(Entries for locating described items)
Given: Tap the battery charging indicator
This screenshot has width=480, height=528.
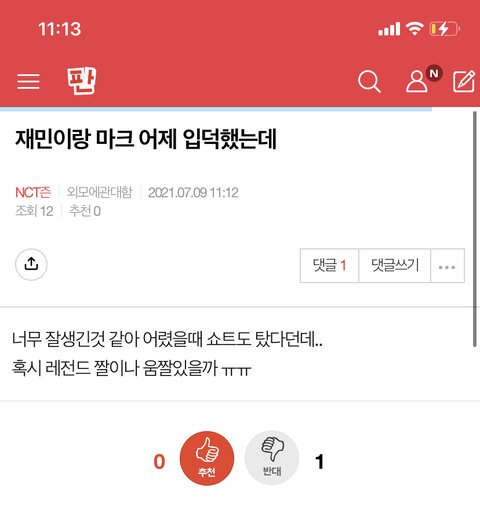Looking at the screenshot, I should tap(445, 29).
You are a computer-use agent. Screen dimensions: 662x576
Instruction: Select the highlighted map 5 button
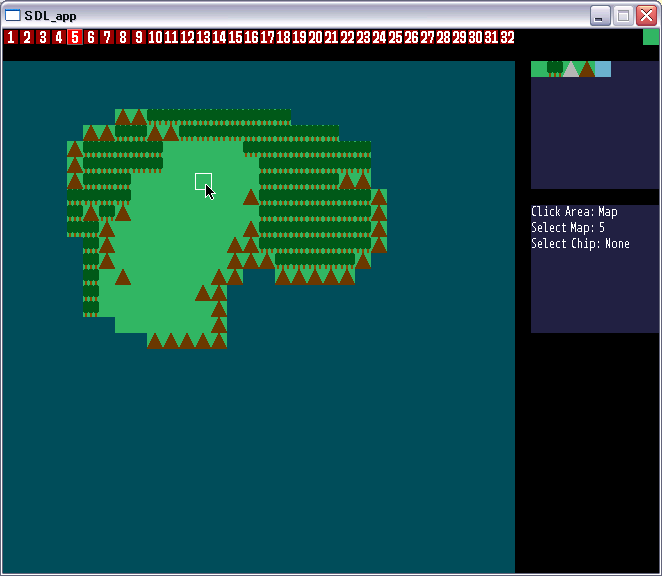click(x=75, y=37)
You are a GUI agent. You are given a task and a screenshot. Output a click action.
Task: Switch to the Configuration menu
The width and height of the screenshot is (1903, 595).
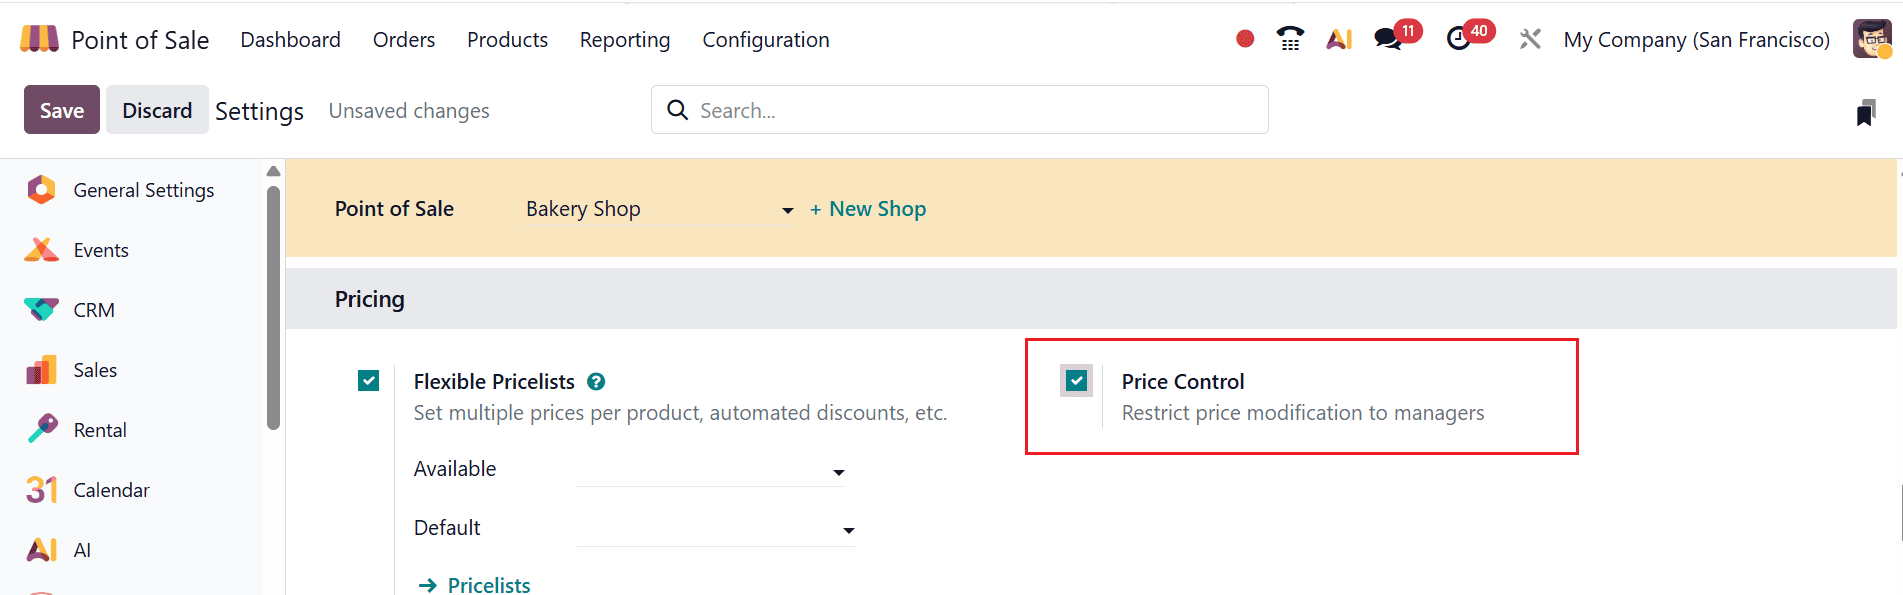pyautogui.click(x=765, y=39)
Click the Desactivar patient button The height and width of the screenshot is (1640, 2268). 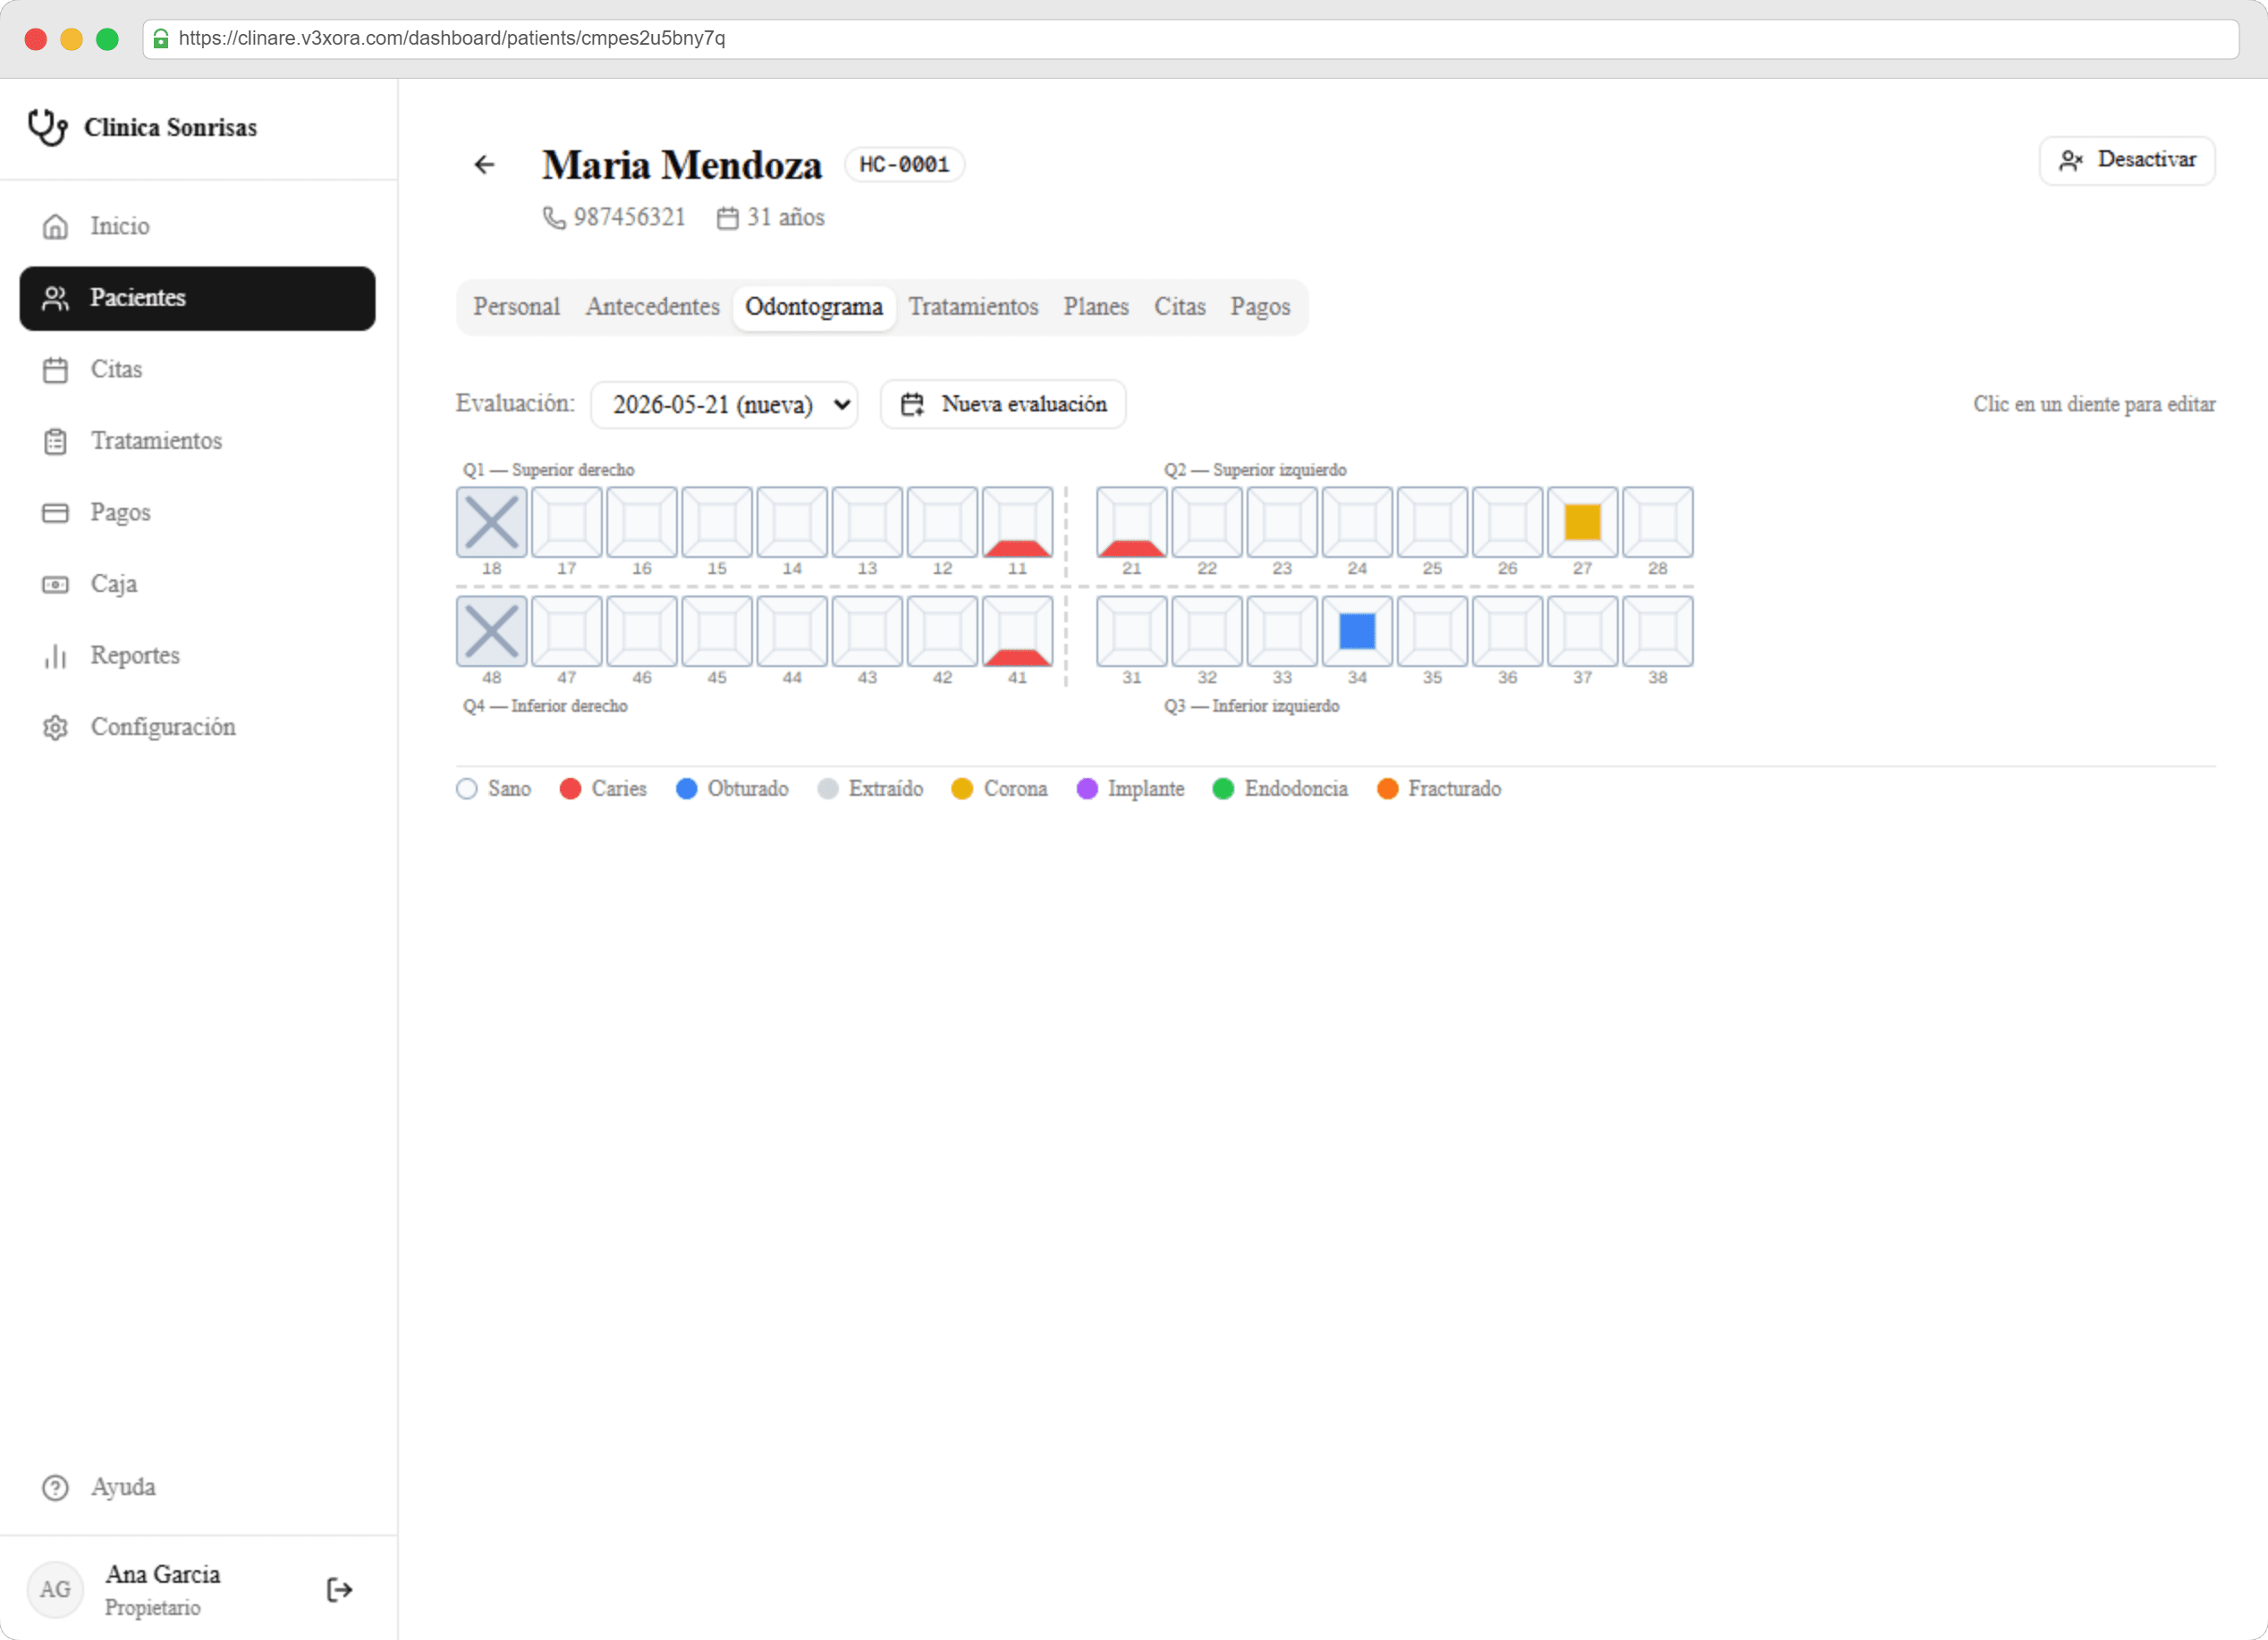[x=2127, y=160]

■ **Goal**
Update the entries from the very beginning through the line containing "pyautogui.click(x=765, y=39)" by replacing "Configuration menu" with "Settings menu", keeping everything else the same. Leave the pictures out of your answer.

■ **Task solution**
Given: Tap the battery charging indicator
This screenshot has width=480, height=528.
Looking at the screenshot, I should tap(445, 29).
You are a computer-use agent. Screen dimensions: 662x576
Instruction: Select the highlighted map 5 button
click(x=75, y=37)
You are a GUI agent. You are given a task and a screenshot. Output a click action.
Task: Switch to the Settings menu
The width and height of the screenshot is (1903, 595).
pyautogui.click(x=765, y=39)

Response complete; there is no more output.